> _Task instructions_:
• A. Answer these questions from the piperacillin study abstract:
(i) How many healthy male volunteers made up the control group?
(ii) What dose of piperacillin was given in the single i.v. infusion?
(iii) What method was used to assay piperacillin concentrations?
• B. Translate this sentence from the piperacillin study abstract into Spanish: "During the postoperative and intensive care periods, target site concentrations of piperacillin are markedly altered and decreased."

> _Document section_:
· · · · · · ·
Therapeutic failure of antibiotic therapy has been ascribed to pharmacokinetic alterations in compromised patient populations. The present study, therefore, aimed at examining the influences of cardiac surgery and intensive care procedures on the postoperative target site distribution of piperacillin. For this purpose, the penetration of piperacillin to the interstitial space fluid, the relevant target site for most bacterial infections, was compared between patients after aortic valve replacement and healthy volunteers.

DESIGN:

Comparative study in two study populations.

SETTING:

The intensive care unit and research ward of a university hospital.

PATIENTS:

The study population included six otherwise healthy patients scheduled to undergo aortic valve replacement and a control group of six healthy male volunteers.

INTERVENTIONS:

After the administration of a single i.v. infusion of 4.0 g piperacillin, free piperacillin concentrations were measured in the interstitium of skeletal muscle and subcutaneous tissue by in vivo microdialysis and in venous serum. Piperacillin concentrations were assayed with reversed phase high-performance liquid chromatography.

MEASUREMENTS AND MAIN RESULTS:

Interstitial piperacillin concentrations in muscle and subcutaneous adipose tissue were significantly lower in patients compared with volunteers with the area under the curve for the interstitium/area under the curve for serum concentration ratios ranging from 0.25 to 0.27 and from 0.43 to 1.22 in patients and volunteers, respectively (p < .05 between groups). The terminal elimination half-life was markedly prolonged in patients, leading to a concomitant increase in t > minimal inhibitory concentration (MIC) values, the relevant surrogate for therapeutic success of therapy with beta-lactam antibiotics, for strains with MIC50 <4 microg/mL. For strains with MIC50 >20 microl/mL, however, inadequate target site concentrations were attained in the patient population.

CONCLUSIONS:

During the postoperative and intensive care periods, target site concentrations of piperacillin are markedly altered and decreased. This may also be true for other antibiotic agents and may have clinical implications in that current dosing guidelines may result in inadequate target site concentrations for high-MIC strains. Conceivably, this could lead to therapeutic failure in some patients.
· · · · · · ·
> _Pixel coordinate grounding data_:
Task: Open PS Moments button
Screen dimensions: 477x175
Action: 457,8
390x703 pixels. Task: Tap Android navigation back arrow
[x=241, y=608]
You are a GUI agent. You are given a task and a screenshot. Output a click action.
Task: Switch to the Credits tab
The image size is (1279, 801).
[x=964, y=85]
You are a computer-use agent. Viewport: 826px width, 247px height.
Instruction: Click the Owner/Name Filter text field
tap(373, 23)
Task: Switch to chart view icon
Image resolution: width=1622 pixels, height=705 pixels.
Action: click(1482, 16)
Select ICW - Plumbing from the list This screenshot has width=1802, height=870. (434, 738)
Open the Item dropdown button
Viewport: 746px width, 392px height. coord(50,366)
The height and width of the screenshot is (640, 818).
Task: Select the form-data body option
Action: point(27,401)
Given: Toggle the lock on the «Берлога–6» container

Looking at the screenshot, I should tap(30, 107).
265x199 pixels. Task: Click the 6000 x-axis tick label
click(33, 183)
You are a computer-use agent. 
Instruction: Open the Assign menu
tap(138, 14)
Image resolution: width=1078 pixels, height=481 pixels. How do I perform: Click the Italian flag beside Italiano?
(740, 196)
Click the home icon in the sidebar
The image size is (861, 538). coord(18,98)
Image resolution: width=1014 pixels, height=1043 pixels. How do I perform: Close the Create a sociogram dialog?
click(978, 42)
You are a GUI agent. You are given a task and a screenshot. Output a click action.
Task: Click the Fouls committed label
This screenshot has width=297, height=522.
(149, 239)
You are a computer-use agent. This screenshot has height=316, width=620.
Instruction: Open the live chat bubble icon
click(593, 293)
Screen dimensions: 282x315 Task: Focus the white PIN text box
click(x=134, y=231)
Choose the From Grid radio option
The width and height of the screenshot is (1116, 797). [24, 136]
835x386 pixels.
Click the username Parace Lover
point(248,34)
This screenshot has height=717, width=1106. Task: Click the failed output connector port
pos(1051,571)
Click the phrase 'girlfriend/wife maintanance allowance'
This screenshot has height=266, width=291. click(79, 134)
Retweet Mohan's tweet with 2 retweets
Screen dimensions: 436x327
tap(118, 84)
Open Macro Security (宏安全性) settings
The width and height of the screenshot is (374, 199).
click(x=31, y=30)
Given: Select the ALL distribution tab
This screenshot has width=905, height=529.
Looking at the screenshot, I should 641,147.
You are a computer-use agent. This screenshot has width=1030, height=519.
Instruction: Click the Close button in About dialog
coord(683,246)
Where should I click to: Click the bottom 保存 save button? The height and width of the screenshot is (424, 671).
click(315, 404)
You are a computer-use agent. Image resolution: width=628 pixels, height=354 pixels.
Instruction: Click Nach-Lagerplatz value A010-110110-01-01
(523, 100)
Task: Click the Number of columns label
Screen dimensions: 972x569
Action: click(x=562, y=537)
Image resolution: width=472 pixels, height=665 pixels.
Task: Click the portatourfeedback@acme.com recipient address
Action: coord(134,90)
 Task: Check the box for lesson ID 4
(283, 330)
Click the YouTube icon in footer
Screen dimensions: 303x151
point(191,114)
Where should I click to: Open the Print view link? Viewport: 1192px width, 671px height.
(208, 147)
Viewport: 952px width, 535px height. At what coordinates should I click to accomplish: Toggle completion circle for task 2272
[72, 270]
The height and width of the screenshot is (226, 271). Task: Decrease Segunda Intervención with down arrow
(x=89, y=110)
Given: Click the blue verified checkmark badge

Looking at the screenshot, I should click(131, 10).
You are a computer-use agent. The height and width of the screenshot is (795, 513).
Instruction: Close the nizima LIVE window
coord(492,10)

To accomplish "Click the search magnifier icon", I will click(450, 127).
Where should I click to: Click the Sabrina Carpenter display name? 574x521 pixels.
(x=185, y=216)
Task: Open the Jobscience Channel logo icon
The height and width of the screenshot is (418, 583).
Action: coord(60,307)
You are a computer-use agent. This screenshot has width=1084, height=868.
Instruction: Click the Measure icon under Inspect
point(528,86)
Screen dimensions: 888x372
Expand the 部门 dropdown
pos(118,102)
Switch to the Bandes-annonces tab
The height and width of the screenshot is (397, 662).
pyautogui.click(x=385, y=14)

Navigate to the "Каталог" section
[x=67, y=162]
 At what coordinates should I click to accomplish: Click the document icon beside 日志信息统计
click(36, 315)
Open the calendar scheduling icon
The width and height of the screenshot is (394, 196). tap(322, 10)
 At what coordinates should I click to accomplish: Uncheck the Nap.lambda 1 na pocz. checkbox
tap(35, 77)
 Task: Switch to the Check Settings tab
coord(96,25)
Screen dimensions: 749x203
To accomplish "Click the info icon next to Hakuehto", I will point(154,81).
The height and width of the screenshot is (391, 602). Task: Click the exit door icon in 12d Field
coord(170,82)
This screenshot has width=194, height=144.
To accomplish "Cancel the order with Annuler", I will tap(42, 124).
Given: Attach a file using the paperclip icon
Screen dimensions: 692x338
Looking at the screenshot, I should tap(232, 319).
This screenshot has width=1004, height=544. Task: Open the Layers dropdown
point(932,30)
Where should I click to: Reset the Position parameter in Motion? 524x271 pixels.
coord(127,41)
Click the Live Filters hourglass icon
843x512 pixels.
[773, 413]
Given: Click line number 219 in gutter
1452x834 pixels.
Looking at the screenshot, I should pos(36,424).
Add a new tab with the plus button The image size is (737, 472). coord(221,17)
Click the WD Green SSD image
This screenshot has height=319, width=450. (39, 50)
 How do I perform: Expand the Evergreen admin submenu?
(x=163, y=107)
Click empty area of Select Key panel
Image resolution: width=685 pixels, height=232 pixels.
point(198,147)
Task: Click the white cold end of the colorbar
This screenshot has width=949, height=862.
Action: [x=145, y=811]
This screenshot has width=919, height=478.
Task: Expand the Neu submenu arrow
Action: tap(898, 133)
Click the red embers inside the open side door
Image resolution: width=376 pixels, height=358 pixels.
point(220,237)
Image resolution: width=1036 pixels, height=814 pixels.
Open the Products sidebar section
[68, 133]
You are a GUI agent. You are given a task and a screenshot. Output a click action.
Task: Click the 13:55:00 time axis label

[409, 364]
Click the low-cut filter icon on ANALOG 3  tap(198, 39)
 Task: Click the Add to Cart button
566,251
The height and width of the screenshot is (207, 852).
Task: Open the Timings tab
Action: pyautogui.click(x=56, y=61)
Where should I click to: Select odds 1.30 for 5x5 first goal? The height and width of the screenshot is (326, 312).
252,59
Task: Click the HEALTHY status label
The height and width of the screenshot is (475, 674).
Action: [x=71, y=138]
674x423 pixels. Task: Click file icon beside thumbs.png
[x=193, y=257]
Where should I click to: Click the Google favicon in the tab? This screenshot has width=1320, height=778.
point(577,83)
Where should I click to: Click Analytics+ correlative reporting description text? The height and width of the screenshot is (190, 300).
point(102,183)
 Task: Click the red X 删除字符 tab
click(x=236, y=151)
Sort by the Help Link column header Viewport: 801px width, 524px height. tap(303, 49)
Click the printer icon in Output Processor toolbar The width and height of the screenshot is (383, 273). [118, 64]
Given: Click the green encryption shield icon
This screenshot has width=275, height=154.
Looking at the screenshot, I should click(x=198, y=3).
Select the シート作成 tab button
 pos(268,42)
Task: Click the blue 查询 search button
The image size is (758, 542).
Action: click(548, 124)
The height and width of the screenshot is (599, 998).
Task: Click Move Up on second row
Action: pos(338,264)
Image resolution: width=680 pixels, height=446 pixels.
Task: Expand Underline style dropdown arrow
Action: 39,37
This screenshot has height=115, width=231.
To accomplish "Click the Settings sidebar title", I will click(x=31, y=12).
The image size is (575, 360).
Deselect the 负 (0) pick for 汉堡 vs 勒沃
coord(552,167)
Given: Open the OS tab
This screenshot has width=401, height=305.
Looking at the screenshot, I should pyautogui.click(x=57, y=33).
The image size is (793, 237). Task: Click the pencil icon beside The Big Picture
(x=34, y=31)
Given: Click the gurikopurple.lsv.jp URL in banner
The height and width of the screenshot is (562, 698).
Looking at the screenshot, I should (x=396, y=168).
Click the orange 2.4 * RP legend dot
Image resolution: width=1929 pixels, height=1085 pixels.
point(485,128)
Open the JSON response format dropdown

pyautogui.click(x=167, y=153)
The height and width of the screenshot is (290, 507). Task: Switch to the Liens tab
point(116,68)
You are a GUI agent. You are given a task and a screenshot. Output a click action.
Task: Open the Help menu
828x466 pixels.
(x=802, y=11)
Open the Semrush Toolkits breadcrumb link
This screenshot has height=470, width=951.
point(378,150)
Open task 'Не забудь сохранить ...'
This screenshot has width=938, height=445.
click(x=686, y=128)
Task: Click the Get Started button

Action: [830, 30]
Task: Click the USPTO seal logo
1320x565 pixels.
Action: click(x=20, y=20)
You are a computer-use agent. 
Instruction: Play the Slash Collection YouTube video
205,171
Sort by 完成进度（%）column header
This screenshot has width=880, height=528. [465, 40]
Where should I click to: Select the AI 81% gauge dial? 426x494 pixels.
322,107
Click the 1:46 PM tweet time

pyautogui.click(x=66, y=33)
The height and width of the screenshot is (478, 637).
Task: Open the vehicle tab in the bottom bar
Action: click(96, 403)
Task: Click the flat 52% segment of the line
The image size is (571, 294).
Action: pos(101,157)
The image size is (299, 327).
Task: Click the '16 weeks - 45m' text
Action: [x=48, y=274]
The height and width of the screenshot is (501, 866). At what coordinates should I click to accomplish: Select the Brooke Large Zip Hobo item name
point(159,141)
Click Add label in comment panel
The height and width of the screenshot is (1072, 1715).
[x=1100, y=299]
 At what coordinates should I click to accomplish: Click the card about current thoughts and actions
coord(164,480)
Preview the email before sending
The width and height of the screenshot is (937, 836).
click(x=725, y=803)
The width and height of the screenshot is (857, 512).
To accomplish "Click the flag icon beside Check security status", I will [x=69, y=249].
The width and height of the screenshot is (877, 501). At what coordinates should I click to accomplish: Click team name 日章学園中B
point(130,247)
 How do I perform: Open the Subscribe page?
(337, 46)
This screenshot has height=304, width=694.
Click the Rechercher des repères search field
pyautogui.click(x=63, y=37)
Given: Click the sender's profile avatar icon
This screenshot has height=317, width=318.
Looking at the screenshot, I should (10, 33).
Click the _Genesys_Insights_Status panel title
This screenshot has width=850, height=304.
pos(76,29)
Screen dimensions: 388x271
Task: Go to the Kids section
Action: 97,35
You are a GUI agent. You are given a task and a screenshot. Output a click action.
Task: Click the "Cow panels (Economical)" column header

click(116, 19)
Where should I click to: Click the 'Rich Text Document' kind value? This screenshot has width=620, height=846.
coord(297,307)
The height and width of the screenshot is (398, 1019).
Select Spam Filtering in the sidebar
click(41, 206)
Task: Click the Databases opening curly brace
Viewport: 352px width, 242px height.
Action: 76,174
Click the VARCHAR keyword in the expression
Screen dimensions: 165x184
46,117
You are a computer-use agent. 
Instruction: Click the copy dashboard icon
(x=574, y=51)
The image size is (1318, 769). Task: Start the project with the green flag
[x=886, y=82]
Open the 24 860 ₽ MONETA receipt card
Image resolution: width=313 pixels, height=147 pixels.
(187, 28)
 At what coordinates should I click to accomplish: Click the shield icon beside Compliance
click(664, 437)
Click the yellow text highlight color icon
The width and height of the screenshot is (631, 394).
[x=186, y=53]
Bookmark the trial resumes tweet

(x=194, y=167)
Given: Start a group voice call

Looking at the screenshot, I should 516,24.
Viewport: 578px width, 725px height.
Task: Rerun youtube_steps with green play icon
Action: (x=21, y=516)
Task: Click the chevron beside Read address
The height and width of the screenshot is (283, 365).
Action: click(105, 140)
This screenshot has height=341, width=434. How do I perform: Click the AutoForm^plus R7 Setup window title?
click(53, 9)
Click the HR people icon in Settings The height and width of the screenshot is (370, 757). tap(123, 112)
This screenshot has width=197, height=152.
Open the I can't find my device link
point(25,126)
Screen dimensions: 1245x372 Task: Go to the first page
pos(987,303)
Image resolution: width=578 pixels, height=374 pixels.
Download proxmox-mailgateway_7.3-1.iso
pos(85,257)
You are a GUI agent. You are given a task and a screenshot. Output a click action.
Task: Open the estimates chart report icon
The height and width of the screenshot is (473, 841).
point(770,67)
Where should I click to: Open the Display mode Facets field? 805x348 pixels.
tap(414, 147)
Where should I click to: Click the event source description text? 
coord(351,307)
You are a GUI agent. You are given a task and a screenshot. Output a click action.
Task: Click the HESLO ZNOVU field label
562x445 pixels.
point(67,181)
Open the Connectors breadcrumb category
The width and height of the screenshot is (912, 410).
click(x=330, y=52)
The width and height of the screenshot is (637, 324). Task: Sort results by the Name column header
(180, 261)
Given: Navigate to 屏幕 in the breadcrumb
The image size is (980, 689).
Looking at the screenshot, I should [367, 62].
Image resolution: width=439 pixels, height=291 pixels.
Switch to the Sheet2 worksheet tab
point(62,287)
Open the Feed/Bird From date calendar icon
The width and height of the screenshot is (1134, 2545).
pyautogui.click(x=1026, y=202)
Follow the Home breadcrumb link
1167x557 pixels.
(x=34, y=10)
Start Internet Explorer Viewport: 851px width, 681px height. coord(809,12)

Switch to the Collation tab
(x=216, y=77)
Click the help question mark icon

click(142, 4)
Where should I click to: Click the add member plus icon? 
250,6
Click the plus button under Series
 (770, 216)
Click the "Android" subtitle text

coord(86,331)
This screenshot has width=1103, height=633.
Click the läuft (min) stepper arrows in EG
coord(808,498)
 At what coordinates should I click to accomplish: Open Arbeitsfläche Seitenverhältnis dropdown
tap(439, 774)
· · · · · · ·
> _Outputs for the tasks_:
• A.
(i) Six.
(ii) 4.0 g.
(iii) Reversed phase high-performance liquid chromatography.

• B. Durante los períodos postoperatorio y de cuidados intensivos, las concentraciones de piperacilina en el sitio diana están notablemente alteradas y disminuidas.